Courtesy Photo

Lindsey Ross’s Guadalupe Mural

Santa Barbara Artist Creates 20-Foot Photographic Piece

“I really wanted to honor the beauty and strength of women across different phases of life,” said Lindsey Ross, whose 14-by-20-foot photographic mural of eight Guadalupe women — diverse in age, ethnicity, and occupation — now decorates the side of the historic Far Western Tavern building (pictured above). I spoke to Ross, who owns a studio in the Santa Barbara Funk Zone and is an artist in residence with the Squire Foundation, just days before the installation of this new work, titled “Our Ladies of Guadalupe.”

Were you always a photographer? I’ve been a photographer ever since I was a kid …. [But] I gave it up when I was in undergrad, and then did journalism for a while … [Later] I found myself back in a similar style of photography …. I started shooting larger formats of film, and experimenting with vintage printing processes, and when I was finishing school, started apprenticing with Richard Goulak. Then I got my studio in the Funk Zone and started doing my own stuff.

Tell me more about your “wet-plate collodion” style? It was the reigning photographic process from about 1850-1890 and requires a darkroom on-site. Basically, you’re sensitizing a plate of metal to make a tintype or a plate of glass to make an ambrotype …You develop it on-site because it has to be shot and developed while it’s still wet. So I have about a 10-minute window.
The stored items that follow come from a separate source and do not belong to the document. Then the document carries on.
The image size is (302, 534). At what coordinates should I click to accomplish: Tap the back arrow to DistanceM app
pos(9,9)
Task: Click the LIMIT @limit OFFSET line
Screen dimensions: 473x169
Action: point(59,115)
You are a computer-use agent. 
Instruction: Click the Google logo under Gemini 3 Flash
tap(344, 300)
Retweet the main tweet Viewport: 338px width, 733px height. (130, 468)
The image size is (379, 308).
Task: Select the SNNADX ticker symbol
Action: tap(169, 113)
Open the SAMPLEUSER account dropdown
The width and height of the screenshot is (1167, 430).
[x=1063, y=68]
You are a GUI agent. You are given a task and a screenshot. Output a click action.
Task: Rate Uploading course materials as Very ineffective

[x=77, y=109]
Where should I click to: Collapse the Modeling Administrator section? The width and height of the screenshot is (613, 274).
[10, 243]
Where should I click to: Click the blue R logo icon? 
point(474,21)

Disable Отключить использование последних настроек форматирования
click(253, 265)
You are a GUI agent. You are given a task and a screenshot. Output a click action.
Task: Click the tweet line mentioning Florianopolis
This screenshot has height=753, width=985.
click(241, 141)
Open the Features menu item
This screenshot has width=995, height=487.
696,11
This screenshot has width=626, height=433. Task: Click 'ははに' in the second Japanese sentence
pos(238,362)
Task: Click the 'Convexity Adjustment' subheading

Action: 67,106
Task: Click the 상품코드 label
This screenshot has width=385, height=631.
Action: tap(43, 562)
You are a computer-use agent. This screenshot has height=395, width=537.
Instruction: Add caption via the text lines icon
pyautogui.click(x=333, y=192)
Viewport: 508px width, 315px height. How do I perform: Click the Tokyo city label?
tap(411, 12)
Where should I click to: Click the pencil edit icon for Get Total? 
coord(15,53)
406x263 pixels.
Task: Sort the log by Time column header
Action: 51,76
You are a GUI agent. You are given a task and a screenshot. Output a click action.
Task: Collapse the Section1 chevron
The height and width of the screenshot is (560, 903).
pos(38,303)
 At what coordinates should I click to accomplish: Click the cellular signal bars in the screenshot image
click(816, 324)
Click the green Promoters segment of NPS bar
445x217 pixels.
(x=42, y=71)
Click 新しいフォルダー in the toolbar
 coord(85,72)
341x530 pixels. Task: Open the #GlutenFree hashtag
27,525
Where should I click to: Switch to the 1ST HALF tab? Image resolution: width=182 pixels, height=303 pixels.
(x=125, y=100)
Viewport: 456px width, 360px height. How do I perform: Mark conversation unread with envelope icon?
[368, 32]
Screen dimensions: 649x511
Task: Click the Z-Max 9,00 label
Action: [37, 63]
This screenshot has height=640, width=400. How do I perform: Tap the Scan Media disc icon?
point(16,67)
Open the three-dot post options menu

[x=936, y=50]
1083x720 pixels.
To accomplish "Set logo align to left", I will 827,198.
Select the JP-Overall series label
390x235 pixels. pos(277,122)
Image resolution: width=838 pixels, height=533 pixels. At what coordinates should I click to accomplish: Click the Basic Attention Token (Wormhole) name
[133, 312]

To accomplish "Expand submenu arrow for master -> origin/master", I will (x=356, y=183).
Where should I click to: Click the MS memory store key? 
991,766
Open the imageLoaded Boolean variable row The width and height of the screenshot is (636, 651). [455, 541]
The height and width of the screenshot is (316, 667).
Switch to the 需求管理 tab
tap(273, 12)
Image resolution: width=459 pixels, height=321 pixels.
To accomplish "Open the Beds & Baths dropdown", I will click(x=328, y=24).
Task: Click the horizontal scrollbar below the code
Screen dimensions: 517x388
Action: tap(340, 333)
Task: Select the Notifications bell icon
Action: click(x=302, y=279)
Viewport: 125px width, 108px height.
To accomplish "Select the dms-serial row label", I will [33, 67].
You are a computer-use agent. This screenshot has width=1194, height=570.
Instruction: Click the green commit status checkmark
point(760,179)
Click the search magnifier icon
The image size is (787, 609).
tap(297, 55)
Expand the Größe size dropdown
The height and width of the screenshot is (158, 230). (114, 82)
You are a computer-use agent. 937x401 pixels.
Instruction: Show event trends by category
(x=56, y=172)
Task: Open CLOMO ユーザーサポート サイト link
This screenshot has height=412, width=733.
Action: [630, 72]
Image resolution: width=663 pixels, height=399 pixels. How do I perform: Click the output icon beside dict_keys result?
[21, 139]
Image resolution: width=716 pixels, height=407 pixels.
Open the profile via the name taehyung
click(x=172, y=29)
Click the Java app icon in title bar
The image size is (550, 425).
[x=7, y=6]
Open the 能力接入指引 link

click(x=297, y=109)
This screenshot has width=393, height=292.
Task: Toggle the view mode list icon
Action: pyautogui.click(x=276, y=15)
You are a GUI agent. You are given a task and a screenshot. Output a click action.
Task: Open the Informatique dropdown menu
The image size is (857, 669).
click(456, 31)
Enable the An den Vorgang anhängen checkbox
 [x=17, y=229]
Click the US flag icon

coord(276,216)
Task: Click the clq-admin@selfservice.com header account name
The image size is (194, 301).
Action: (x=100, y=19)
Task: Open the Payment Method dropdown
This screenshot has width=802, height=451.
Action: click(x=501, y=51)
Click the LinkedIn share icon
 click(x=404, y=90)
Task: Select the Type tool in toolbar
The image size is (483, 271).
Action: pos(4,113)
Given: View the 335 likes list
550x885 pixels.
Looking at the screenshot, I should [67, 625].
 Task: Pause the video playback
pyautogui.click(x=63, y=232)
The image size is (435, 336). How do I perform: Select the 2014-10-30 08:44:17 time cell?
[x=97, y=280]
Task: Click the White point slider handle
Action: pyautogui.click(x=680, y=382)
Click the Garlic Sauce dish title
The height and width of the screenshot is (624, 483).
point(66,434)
What does your mural in Guadalupe look like? The mural is going to consist of a grid of [the women’s] portraits. We’ve scanned the photos at a high resolution, and Color Services is printing each photo to be 12 times its original size, so it’s five-by-seven feet. So it’s going to be a 14-by-20-foot mural.

You applied the photo to the wall yourself? That’s got to be physically exhausting. Yes, there’s a performance element to this. [Laughs.] I always have to have some type of element of physical strain in my work. It helps to keeps me focused and in the physical world.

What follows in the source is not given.